Florida has been one of the states suffering the most in the recession and the influx of foreign investment capital into the economy, for either residential or commercial purposes, has been welcomed and need. In fact, in September 2012, the City of Miami announced that it was the location of a new regional EB-5 Immigrant Investment Center and, earlier this year, its application to the U.S. Citizenship and Immigration Services of Administration was approved. The EB-5 center will be run at no cost to the city. Having an EB-5 center in Miami would allow foreign investors to invest in Miami through the center, and then receive their EB-5 visas. The City of Miami already has a list of real estate projects ready for investment. However, the areas targeted for investment are not limited to real estate, because Miami can support a long list of target industries. The application process may take six to eight months.

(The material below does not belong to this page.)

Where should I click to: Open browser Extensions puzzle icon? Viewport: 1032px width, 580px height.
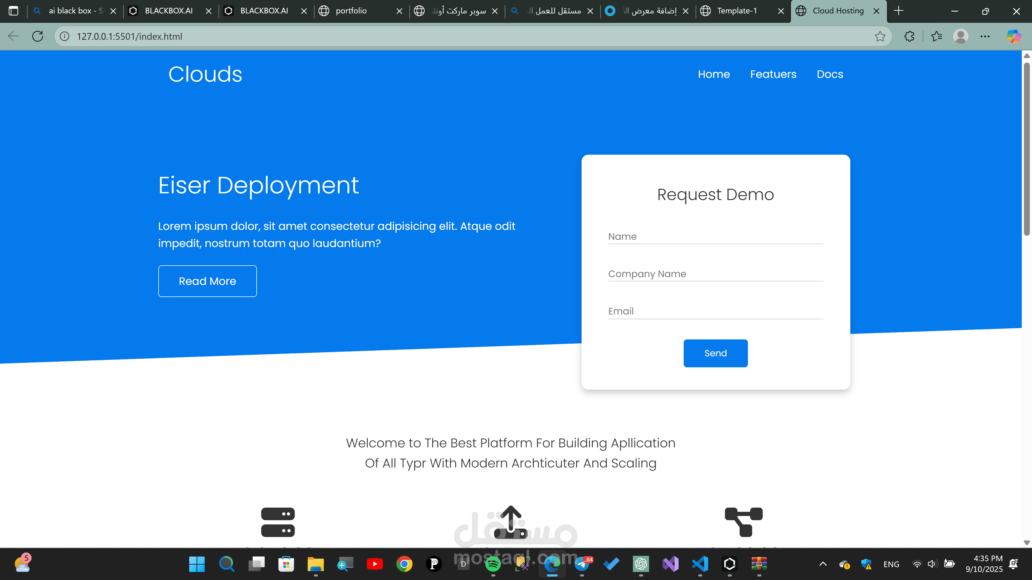click(909, 36)
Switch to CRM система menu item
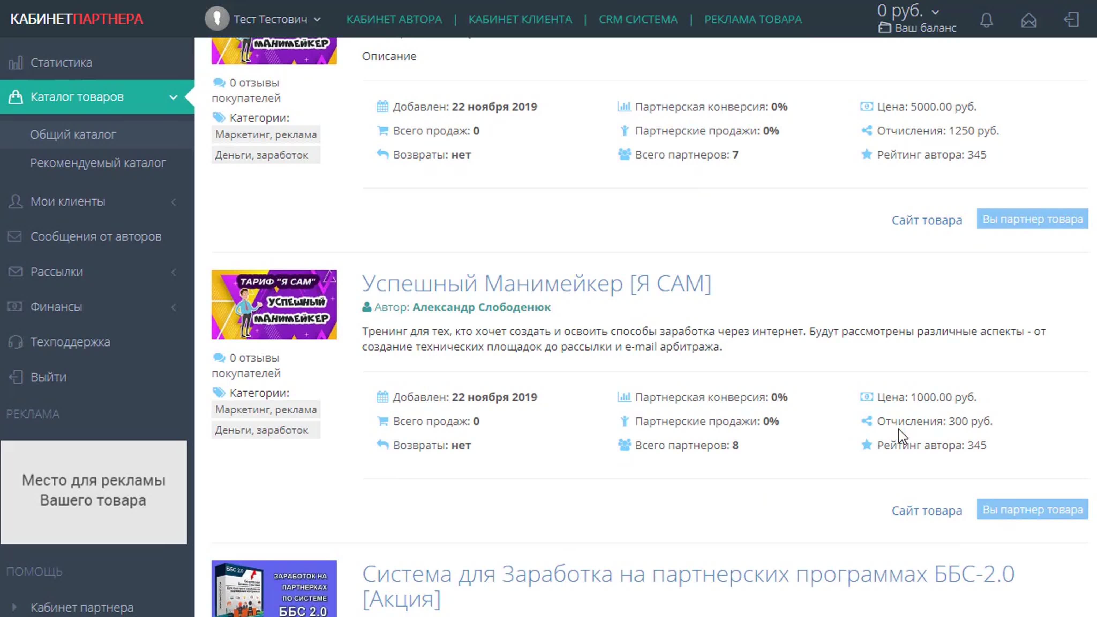This screenshot has width=1097, height=617. (x=638, y=20)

Almost all investments from the EB-5 program come through a commercial real estate project, whether it is a retail, office space or mixed-use project, which is of particular interest to Florida. To date, more than $3 billion of capital has been funded through the program, with millions of dollars of commercial real estate investments throughout the country.

In South Florida, several projects are either in development or have broken ground thanks to EB-5 funding. Among them is a projected 700-unit student housing project near Nova Southeastern University in Davie, which used EB-5 to fill in part of the shortage of student housing in that area and is expected to create 1,250 direct and indirect jobs. Another South Florida project in the process of being developed is a steel mill to be located in northeast Miami-Dade County; it will include a specially manufactured plant to house the steel manufacturing equipment. This project is expected to create in excess of 1,000 direct and indirect jobs.

The EB-5 program has the potential to foster significant development throughout Florida, and the rest of the country, and help boost the commercial real estate industry. Particularly in light of the current recession, it is unlikely that this program will be scaled back or revoked any time in the near future.